# Written exercise:
Copy the stretch from the start of the records through the line containing "pos(259,13)", keeping the requests, and shift every coordinate in the answers by -10. Leave the pictures out.

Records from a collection

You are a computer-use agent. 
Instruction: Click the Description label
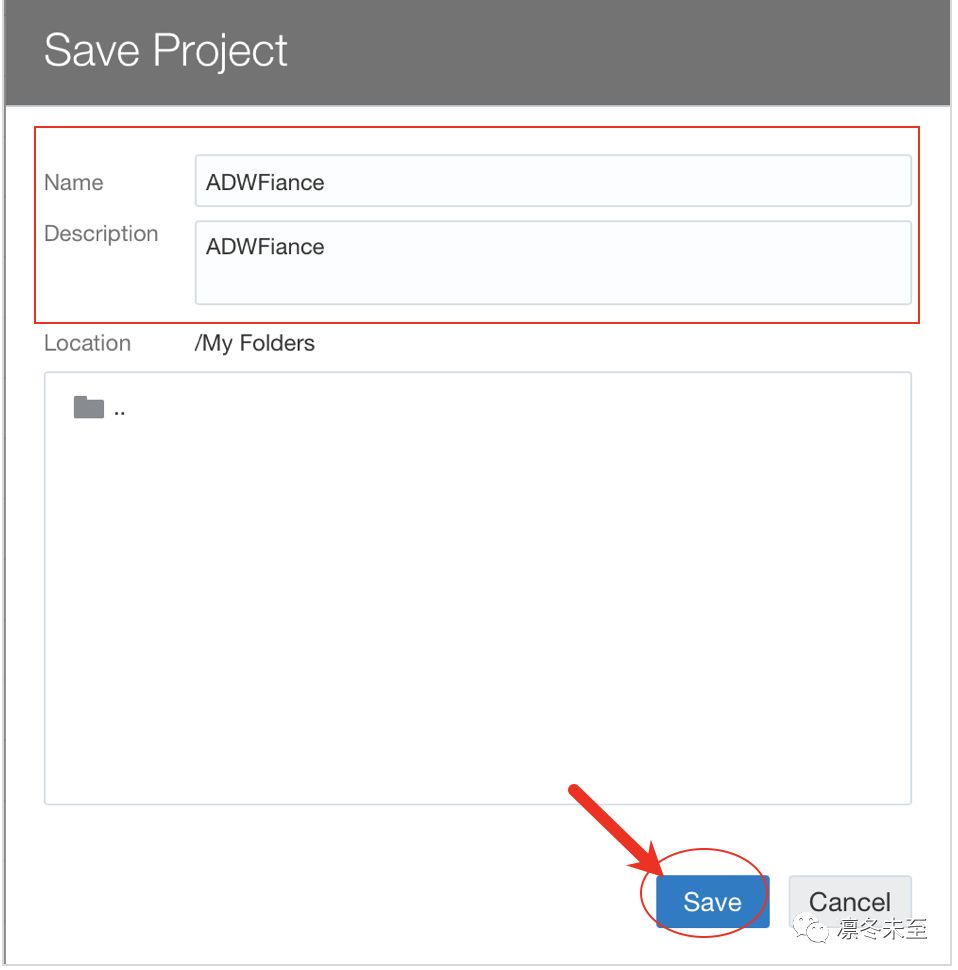click(101, 234)
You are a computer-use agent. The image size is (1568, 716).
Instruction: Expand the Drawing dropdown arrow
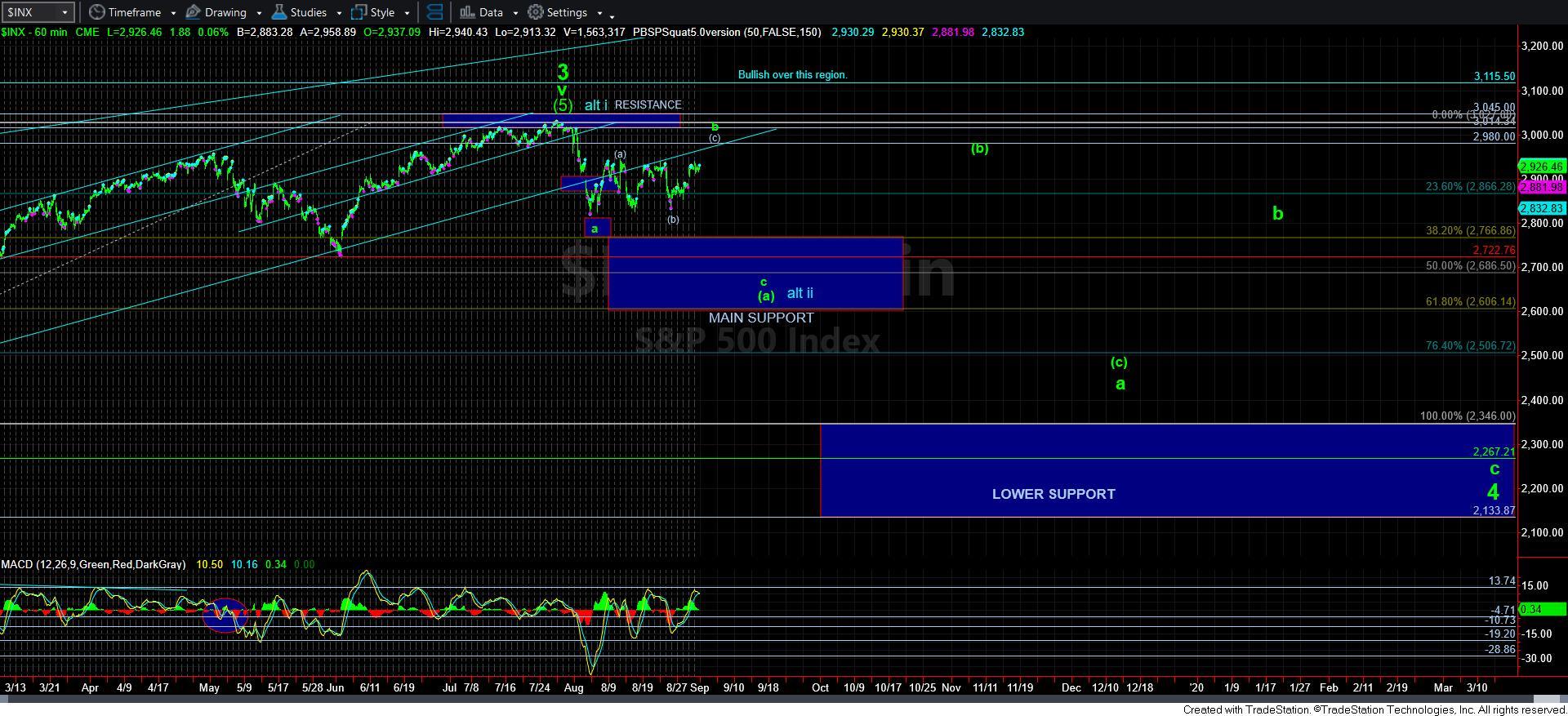pos(259,13)
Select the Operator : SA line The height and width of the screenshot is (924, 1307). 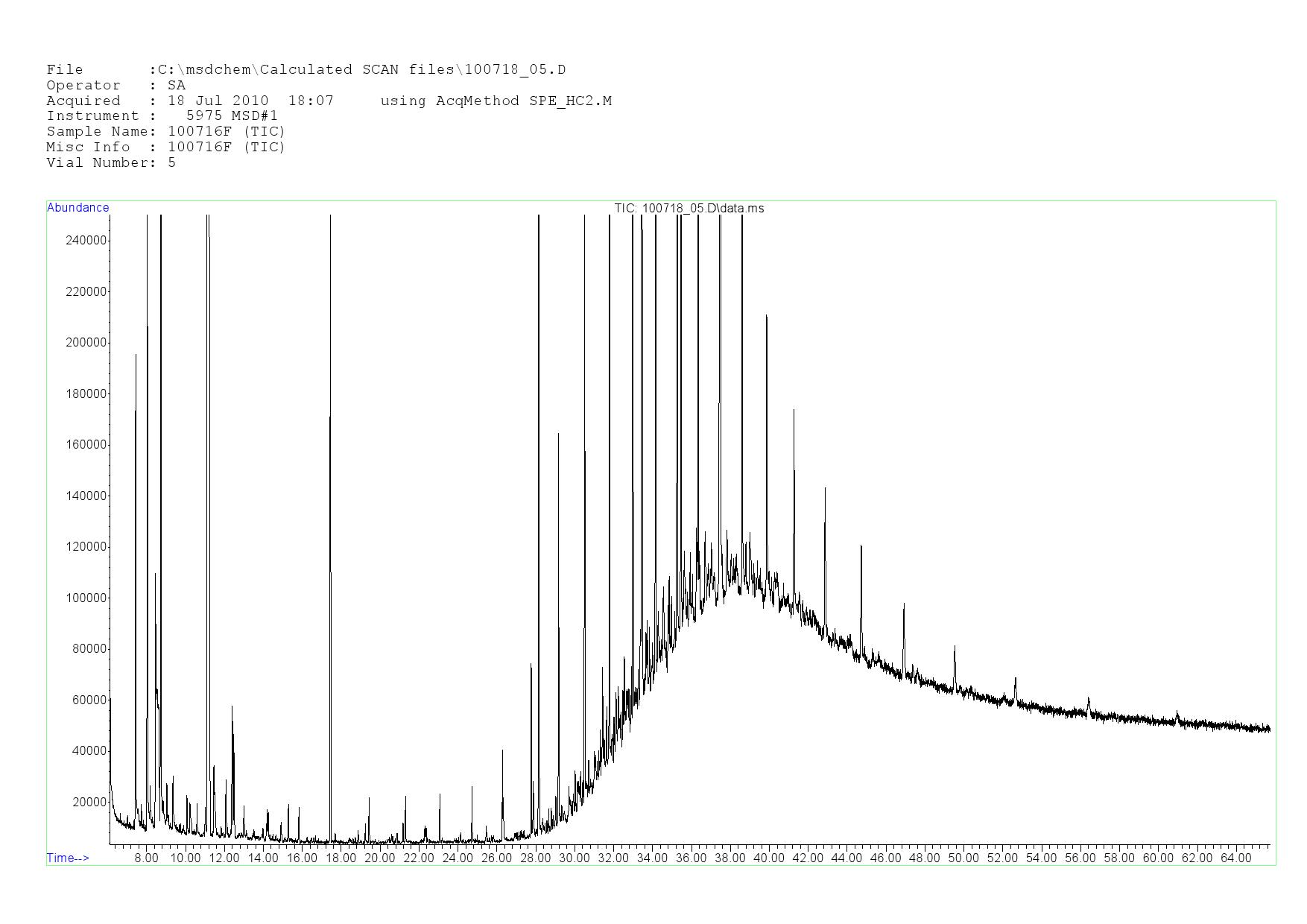click(x=115, y=86)
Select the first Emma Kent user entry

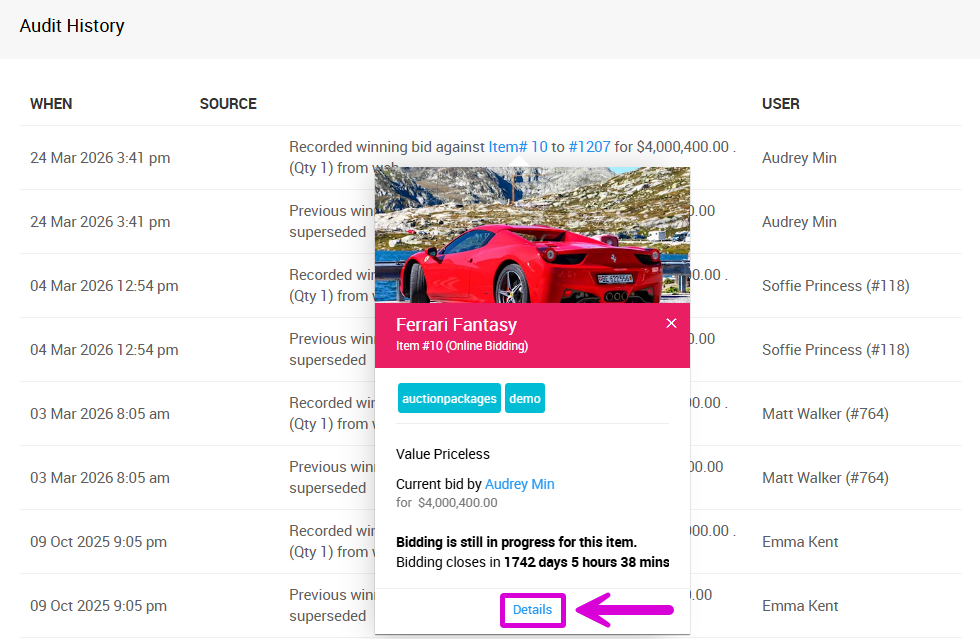coord(800,542)
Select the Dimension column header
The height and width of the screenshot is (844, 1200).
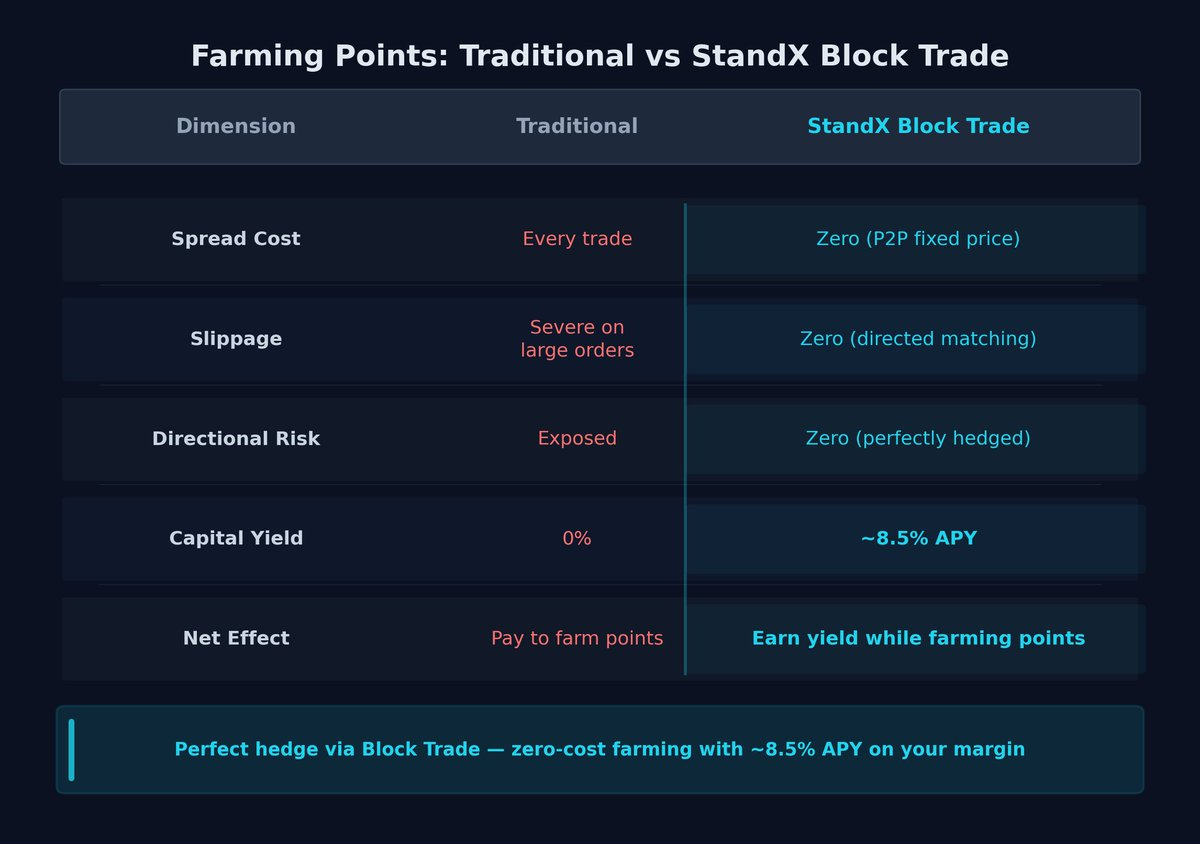tap(236, 126)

# Correct response:
You are a computer-use agent. 
Instruction: Click the Description label
click(91, 224)
You are a computer-use agent. The image size is (1568, 716).
Instruction: Expand the Drawing dropdown arrow
pos(249,3)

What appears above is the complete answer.